As a further measure to provide a fillip to ease of business, this year, the Union government brought in legislation in the form of the ‘Jan Vishwas (Amendment of Provisions) Act, 2023' which decriminalised forty-two “minor offences” that it said would protect businesses from prosecution for petty transgressions.
However, The India Forum says that a “chaotic pre-legislative process” and a less than par parliamentary format, which restricted consultations to government’s bureaucrats, has meant that the Act has “been hijacked by powerful lobbies” to leverage it for minimising their accountability.

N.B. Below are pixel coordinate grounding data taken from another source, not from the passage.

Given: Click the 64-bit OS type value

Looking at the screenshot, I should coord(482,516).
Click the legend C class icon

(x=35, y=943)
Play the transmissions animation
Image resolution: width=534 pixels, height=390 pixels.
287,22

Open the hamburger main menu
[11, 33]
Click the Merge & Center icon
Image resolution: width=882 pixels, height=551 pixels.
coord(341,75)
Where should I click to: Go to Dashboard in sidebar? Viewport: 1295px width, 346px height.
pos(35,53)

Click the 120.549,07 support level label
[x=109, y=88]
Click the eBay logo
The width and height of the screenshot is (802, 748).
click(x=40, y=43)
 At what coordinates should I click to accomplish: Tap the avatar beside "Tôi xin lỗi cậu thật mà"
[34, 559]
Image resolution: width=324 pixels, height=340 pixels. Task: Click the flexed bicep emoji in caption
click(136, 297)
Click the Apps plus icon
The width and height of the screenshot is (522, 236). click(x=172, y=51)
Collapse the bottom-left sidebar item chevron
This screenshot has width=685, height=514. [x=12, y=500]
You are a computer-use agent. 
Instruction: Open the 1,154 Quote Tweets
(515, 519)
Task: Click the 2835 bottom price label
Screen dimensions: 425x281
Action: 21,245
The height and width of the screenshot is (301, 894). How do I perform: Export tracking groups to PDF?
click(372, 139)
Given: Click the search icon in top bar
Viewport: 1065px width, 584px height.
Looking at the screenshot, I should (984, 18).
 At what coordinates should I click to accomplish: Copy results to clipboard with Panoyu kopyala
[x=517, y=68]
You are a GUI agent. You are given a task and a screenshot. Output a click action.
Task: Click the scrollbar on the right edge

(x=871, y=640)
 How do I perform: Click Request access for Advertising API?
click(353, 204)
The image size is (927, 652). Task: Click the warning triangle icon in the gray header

The Government’s less-than-optimum processes and understanding of issues has also afflicted its "cloud policy”, announced a decade ago. Then, the government benchmarked the ‘Cloud’ as the preponderant enabler, especially in designated ‘critical Information’ sectors, like health, energy, power, transport, telecom, etc., – areas which have a clear impact on national security and India’s geo-strategic positioning.
However, MediaNama cites a study by a New Delhi-based think tank to point out that there is a certain coyness in using the Cloud for safe storage, as there is a misconception in India that data is safest in
physical servers within the premises of the entity.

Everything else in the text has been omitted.